Each student was given a job while in Appalachia. Sophomore mechanical engineering major Andrew Eckrich was one of two directors of nursing home activities and led a program for nursing home residents in celebration of the Fourth of July.
“We brought streamers and miniature American flags to decorate the wheelchairs and paraded the residents around the nursing home singing ‘America the Beautiful’ and ‘The Star-Spangled Banner,’” he said.
The Appalachian teens involved in the teen center program were given a taste of where the UD students were from. “We took them on a trip to Dayton, Ohio, to show them our home and what a college environment is like,” said Kathryn Kinsel, a senior psychology major. “We wanted them to dream a little.”
In the afternoons, Flyers had free time to visit with the families of the teens and children who took part in their programs.
“The Saylersville community is very friendly and often invited us into their homes,” said Gregus.
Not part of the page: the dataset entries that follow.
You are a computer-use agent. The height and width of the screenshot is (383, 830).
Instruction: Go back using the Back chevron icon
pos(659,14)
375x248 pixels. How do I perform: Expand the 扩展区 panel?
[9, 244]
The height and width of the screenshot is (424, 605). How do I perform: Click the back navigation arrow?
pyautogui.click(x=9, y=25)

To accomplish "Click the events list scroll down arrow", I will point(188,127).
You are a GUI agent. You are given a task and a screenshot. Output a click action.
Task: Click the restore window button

Family visits were perhaps the most eye-opening part of the trip. “Their pace of life is much slower,” Eckrich said. “They are more open to conversation and are genuinely interested in hearing your story.”
Flyers stayed in a house with a living room, kitchen and two bedrooms. The house came equipped with running water but no indoor bathroom, shower or electricity.
Living conditions enabled the students to live more simply. “We had a lot more time to focus on people,” said Eckrich.
The students’ food supply came from home, too: UD’s student neighborhood. Students collected non-perishable food items from their classmates during spring move-out.
Because of UDSAP, the students now have a much broader, yet more personal, outlook on poverty. “The poor have a face now,” Kinsel said. “The poor have a name.”